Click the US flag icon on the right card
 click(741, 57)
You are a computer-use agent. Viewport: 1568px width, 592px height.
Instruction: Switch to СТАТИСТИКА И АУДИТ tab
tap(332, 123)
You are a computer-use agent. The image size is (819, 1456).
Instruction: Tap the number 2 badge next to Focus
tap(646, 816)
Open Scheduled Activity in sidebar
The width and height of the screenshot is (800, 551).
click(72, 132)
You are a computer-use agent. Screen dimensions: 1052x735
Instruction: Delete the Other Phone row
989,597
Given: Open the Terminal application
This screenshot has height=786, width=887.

┄┄┄┄┄┄┄┄┄┄

What needs to be done: Give only the lines from the one holding "Open Scheduled Activity in sidebar" through the one holding "Given: Open the Terminal application", each restated exactly as it appears above.

Finished task:
Open Scheduled Activity in sidebar
The width and height of the screenshot is (800, 551).
click(72, 132)
You are a computer-use agent. Screen dimensions: 1052x735
Instruction: Delete the Other Phone row
989,597
Given: Open the Terminal application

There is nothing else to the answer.